Nature 546, 243–247 (2017)

Credit: NATURE

Mutations that generate nucleotide repeat expansions within RNA transcripts are common among neurodegenerative diseases such as Huntington disease (HD) and amyotrophic lateral sclerosis (ALS). Repeat-containing RNAs have been shown to accumulate aberrantly in cell nuclei as foci, leading Jain and Vale to suspect that multivalent interactions between repeat-containing RNAs contribute to the foci and thus to disease. To test this, the authors first showed that RNA molecules containing 30 or more triplet repeats of CAG (as seen in HD) or CUG (as seen in myotonic dystrophy) could form micrometer-sized spherical clusters in vitro that associate via intermolecular base pairing and electrostatic interactions but do not require protein components. Fluorescence recovery after photobleaching experiments showed that these RNA clusters behaved as gels. In cells, similarly expanded RNAs exhibited liquid-like properties, whereby RNAs freely move in and out of the foci. The in-cell properties were likely modulated by proteins and required ATP, perhaps to remodel RNA base pairing.
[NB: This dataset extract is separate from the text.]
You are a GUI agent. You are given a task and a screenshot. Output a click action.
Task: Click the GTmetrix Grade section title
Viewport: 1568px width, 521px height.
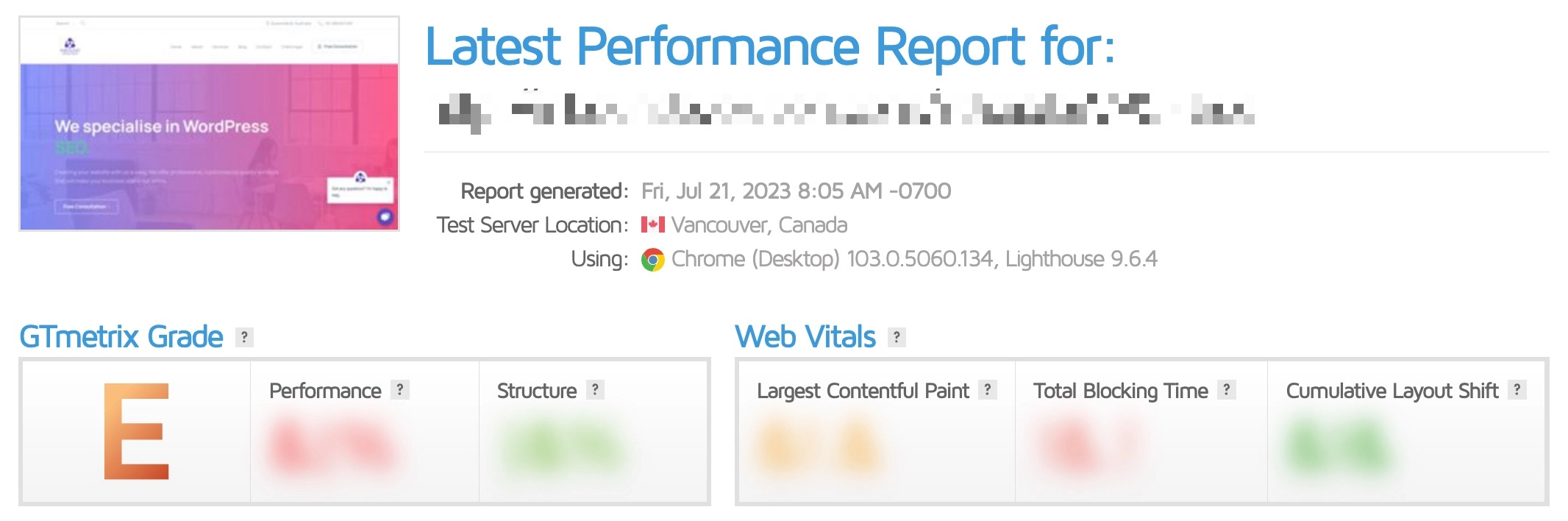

CAG RNA nuclear foci were sensitive to inhibitors of RNA gelation and colocalized with, but were distinct from, nuclear speckles, a reservoir of pre-mRNA splicing factors. Similar nuclear foci formed from G-quadruplex-forming repeat-containing RNAs associated with ALS. These results suggest that RNAs phase separate into spherical, liquid-like droplets that rapidly crosslink into gels via intermolecular base pairing and could help to explain why disease presentation only occurs after a critical number of repeats.